__Work instructions__
Every line below that mentions the word "computer" should be copied out.

Collected data:
....

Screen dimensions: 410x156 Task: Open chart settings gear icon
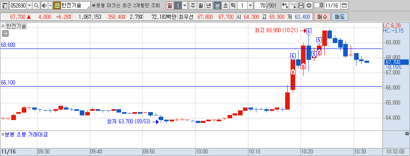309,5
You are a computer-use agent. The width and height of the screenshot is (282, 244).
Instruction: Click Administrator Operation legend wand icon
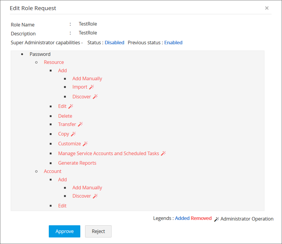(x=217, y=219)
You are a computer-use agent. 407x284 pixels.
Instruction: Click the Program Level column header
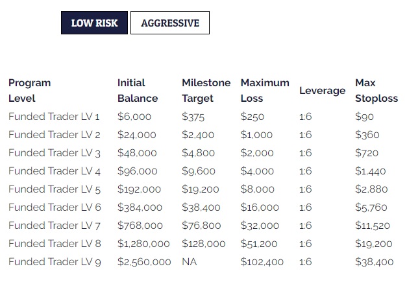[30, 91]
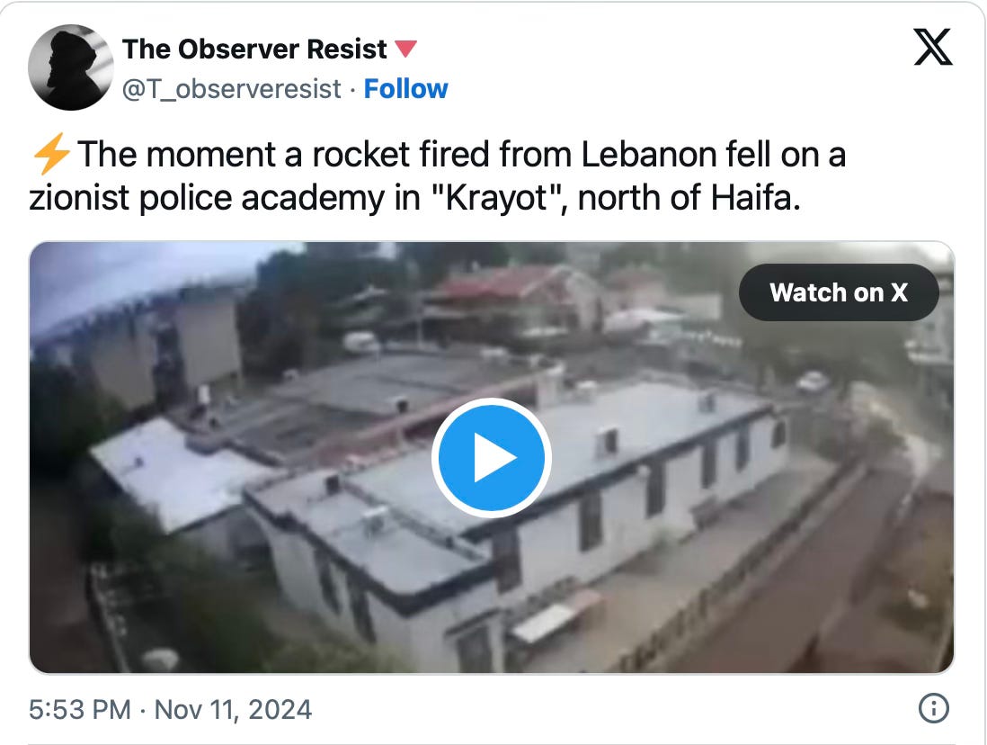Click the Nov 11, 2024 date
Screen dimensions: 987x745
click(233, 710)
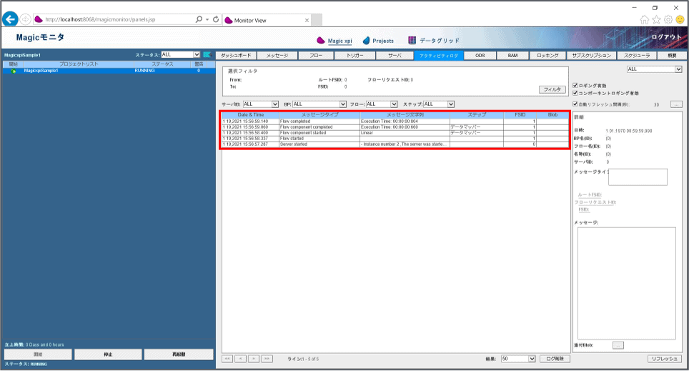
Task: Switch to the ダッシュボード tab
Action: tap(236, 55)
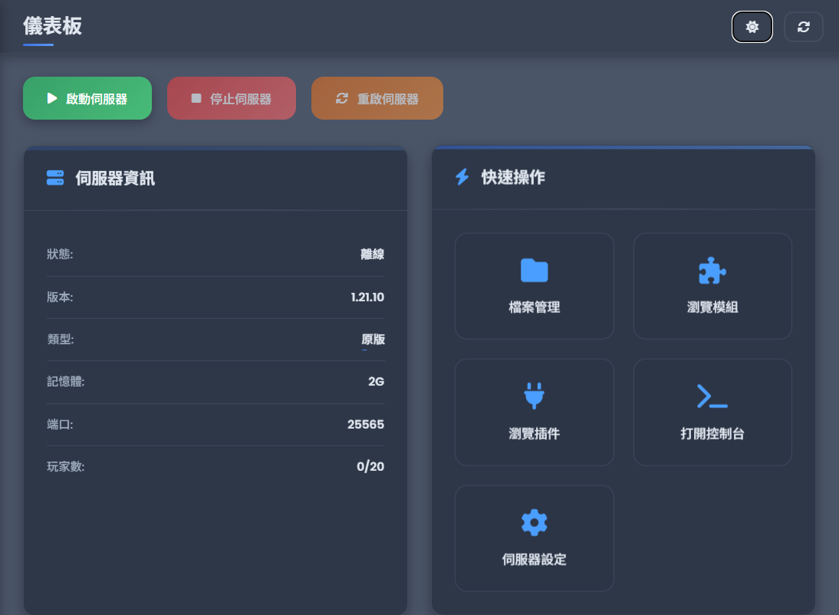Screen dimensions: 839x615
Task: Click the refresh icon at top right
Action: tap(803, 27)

....

__Output__
You are a computer-use agent. The width and height of the screenshot is (282, 244).
You are a computer-use agent. 407x284 pixels.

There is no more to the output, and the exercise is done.